WORK REQUEST
Could you return all of the entries word for word, minus any pictures?
*** EXERCISE INPUT Section Begins ***
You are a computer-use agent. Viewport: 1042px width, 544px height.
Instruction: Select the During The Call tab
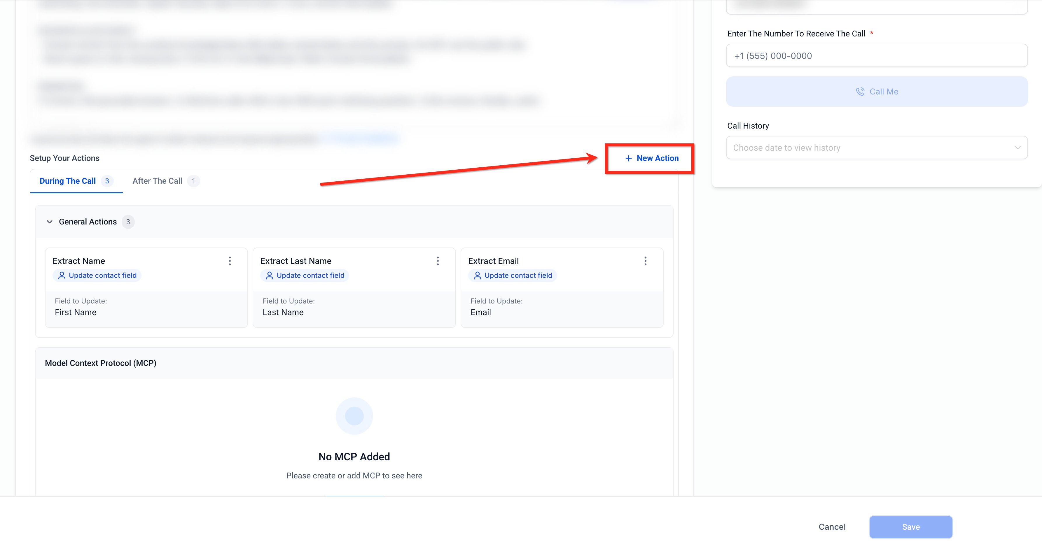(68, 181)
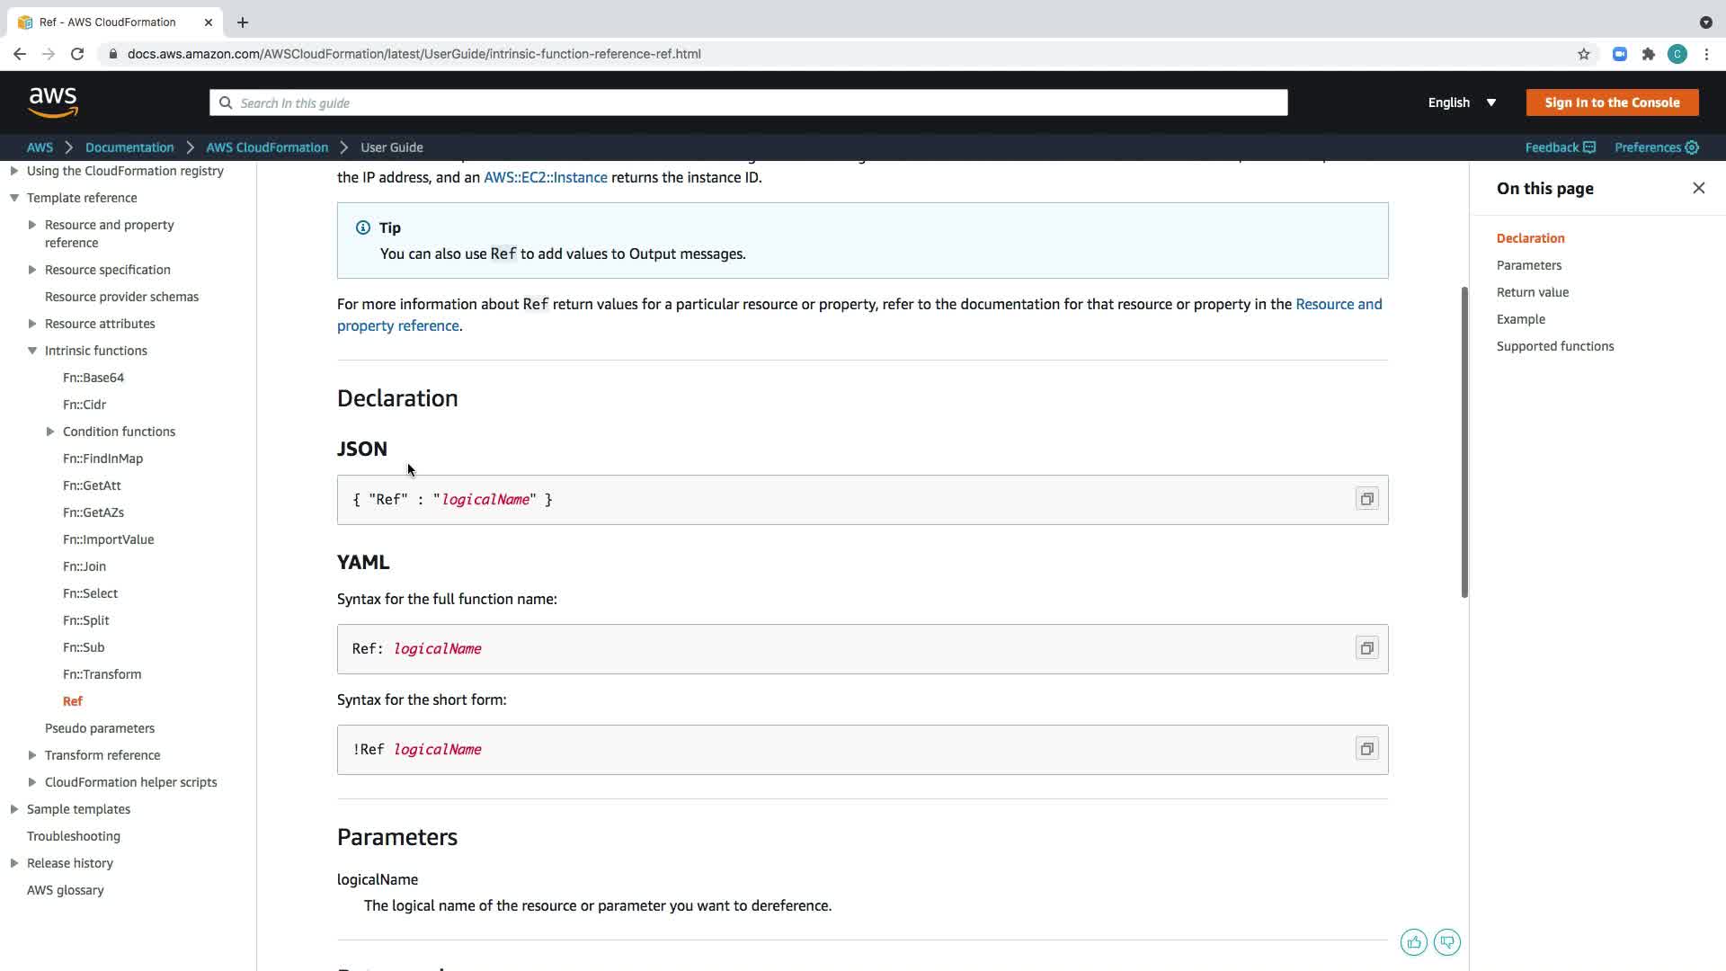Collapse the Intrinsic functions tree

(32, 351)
*** EXERCISE INPUT Section Ends ***
ANSWER SPACE
You are a computer-use agent. Viewport: 1042px width, 544px height.
Instruction: Select the During The Call tab
(68, 181)
Collapse the Intrinsic functions tree

(32, 351)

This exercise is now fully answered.